Underwater mortgages occurred when rapidly rising home values during the first half of the decade – or “housing bubble” – reached inherent limits, given the tenuous nature of certain financial instruments in the real estate and financial markets.
When the bubble burst it caused a far-reaching series of reactions that deflated those same home values. This left some homeowners with a $150,000 house, for example, but a $250,000 mortgage. Many economists say the recession is over, but neither the jobs nor housing markets have recovered. In fact, some economists insist, they may never recover their former robustness.
HARP was introduced in 2009 by President Barack Obama to help these underwater mortgage holders and is being expanded to include homeowners who are unable to qualify for refinancing under conventional guidelines.
It was originally aimed at a housing market that comprised an estimated 5 million struggling homeowners. Unfortunately, HARP’s original terms and limits so annoyed and depressed mortgage holders that the program, to date, has reached fewer than 900,000 mortgage holders.
These limits included complex requirements, high risk-based fees, and a restriction that eliminated any homeowner whose existing mortgage represented more 125% of the loan-to-value of their home.

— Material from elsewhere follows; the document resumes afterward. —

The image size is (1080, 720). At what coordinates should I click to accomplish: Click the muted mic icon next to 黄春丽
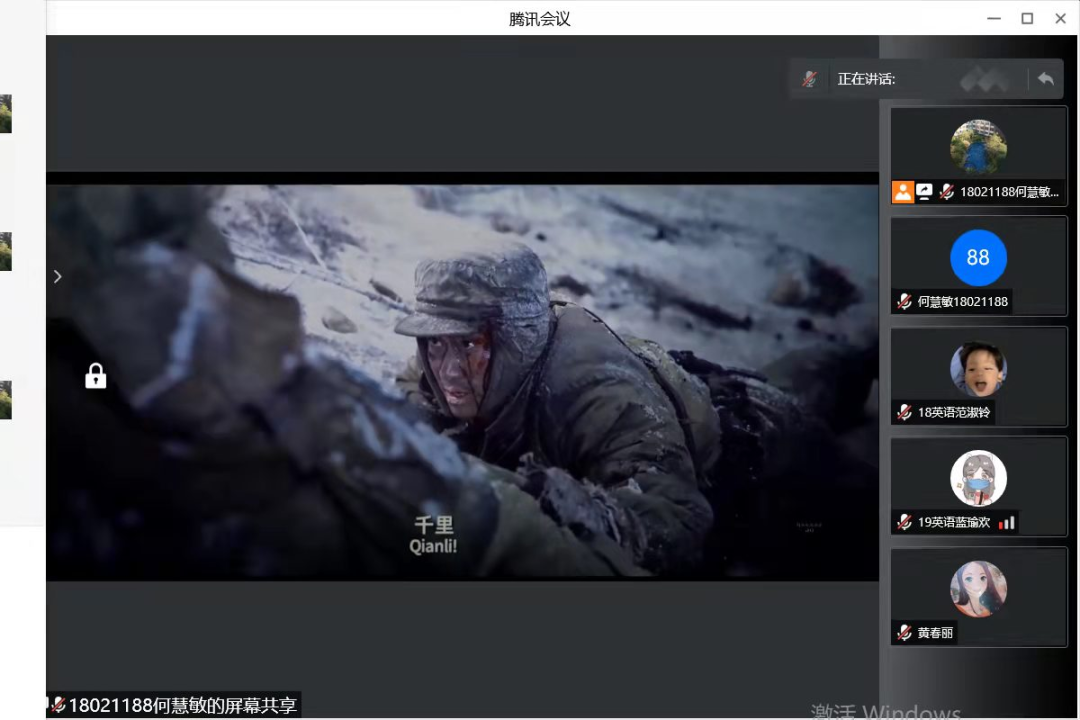(x=904, y=632)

The revamping of HARP will let borrowers whose mortgages are backed by Fannie Mae and Freddie Mac refinance those underwater mortgages, presumably no matter how far their home’s value has fallen. In fact, current loan-to-value ratio on the existing mortgage must be greater than 80 percent.
And, mortgage holders can’t double-dip; that is, if they already have an earlier HARP loan, they can’t get another at the even better rate of 4%. The new terms also eliminate the need for yet another property appraisal in calculating LTV, and the program’s end date has been extended.
The plan, announced last week still has certain eligibility limits. For example, your mortgage has to be a Fannie Mae or Freddie Mac instrument, owned or guaranteed by one agency or the other, and you must not have missed any payments in the last six months (since April 24, at present), or have more than one missed payment over the last year.
The FHFA, or Federal Housing Finance Agency, which currently controls Fannie, Freddie, and 12 other Federal Home Loan Banks – located in Atlanta, Boston, Chicago, Cincinnati, Dallas, Des Moines, Indianapolis, New York, Pittsburgh, San Francisco, Seattle and Topeka – is expected to announce the final program parameters by November 15.